Re: [PATCH] tcp: Socket option to set congestion window

Previous thread: [RFC] IFLA_PORT_* iproute2 cmd line by Scott Feldman on Tuesday, May 25, 2010 - 8:19 pm. (4 messages)

Next thread: [PATCH] be2net: increase POST timeout for EEH recovery by Sathya Perla on Wednesday, May 26, 2010 - 12:00 am. (2 messages)
From: Tom Herbert
Date: Tuesday, May 25, 2010 - 10:01 pm

This patch allows an application to set the TCP congestion window
for a connection through a socket option.  The maximum value that
may set is specified in a sysctl value.  When the sysctl is set to
zero, the default value, the socket option is disabled.

The socket option is most useful to set the initial congestion
window for a connection to a larger value than the default in
order to improve latency.  This socket option would typically be
used by an "intelligent" application which might have better knowledge
than the kernel as to what an appropriate initial congestion window is.

One use of this might be with an application which maintains per
client path characteristics.  This could allow setting the congestion
window more precisely than which could be achieved through the
route command.

A second use of this might be to reduce the number of simultaneous
connections that a client might open to the server; for instance
when a web browser opens multiple connections to a server.  With multiple
connections the aggregate congestion window is larger than that of a
single connecton (num_conns * cwnd), this effectively can be used to
circumvent slowstart and improve latency.  With this socket option, a
single connection with a large initial congestion window could be used,
which retains the latency properties of multiple connections but
nicely reducing # of connections (load) on the network.
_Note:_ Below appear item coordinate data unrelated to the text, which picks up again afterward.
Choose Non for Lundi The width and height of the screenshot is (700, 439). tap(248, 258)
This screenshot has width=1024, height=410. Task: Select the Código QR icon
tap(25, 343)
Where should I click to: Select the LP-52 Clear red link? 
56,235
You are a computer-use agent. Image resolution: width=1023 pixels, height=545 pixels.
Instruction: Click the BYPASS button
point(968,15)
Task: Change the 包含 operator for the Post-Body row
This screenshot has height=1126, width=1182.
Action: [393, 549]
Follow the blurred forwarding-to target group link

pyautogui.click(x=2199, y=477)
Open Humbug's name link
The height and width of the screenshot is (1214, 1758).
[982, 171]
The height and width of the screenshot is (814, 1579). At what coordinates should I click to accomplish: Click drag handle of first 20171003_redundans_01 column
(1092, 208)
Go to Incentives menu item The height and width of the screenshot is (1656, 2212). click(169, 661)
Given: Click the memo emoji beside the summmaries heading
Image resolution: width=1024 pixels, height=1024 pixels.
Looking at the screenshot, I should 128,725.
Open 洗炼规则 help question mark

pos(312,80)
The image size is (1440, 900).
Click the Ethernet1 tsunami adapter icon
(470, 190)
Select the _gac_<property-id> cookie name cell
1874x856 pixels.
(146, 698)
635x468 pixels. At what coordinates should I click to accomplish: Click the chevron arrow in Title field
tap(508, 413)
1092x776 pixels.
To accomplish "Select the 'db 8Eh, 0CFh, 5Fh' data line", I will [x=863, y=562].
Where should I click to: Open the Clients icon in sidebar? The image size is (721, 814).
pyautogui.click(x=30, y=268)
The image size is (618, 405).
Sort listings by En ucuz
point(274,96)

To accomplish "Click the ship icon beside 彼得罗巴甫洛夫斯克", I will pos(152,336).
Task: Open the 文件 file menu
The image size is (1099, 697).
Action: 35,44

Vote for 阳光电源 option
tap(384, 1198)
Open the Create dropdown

The systctl to enable and control this feature is

  net.ipv4.tcp_user_cwnd_max

The socket option call would be:

  setsockopt(fd, IPPROTO_TCP, TCP_CWND, &val, sizeof (val))

where val is the congestion window in # MSS.


Signed-off-by: Tom Herbert <therbert@google.com>
---
diff --git a/include/linux/tcp.h b/include/linux/tcp.h
index a778ee0..9e9692f 100644
--- a/include/linux/tcp.h
+++ b/include/linux/tcp.h
@@ -105,6 +105,7 @@ enum {
 #define TCP_COOKIE_TRANSACTIONS	15	/* TCP Cookie Transactions */
 #define TCP_THIN_LINEAR_TIMEOUTS 16      /* Use linear timeouts for thin ...
From: Stephen Hemminger
Date: Tuesday, May 25, 2010 - 10:08 pm

On Tue, 25 May 2010 22:01:13 -0700 (PDT)

The IETF TCP maintainers already think Linux TCP allows unsafe
operation, this will just allow more possible misuse and prove
their argument.  Until/unless this behavior was approved by
a wider set of research, I don't think it should be accepted at
this time.


-- 
--

From: David Miller
Date: Tuesday, May 25, 2010 - 10:52 pm

From: Stephen Hemminger <shemminger@vyatta.com>

Yes, and two other points I'd like to add.

1) Stop pretending a network path characteristic can be made into
   an application level one, else I'll stop reading your patches.

   You can try to use smoke and mirrors to make your justification by
   saying that an application can circumvent things right now by
   openning up multiple connections.  But guess what?  If that act
   overflows a network queue, we'll pull the CWND back on all of those
   connections while their CWNDs are still small and therefore way
   before things get out of hand.

   Whereas if you set the initial window high, the CWND is wildly out
   of control before we are even started.

   And even after your patch the "abuse" ability is still there.  So
   since your patch doesn't prevent the "abuse", you really don't care
   about CWND abuse.  Instead, you simply want to pimp your feature.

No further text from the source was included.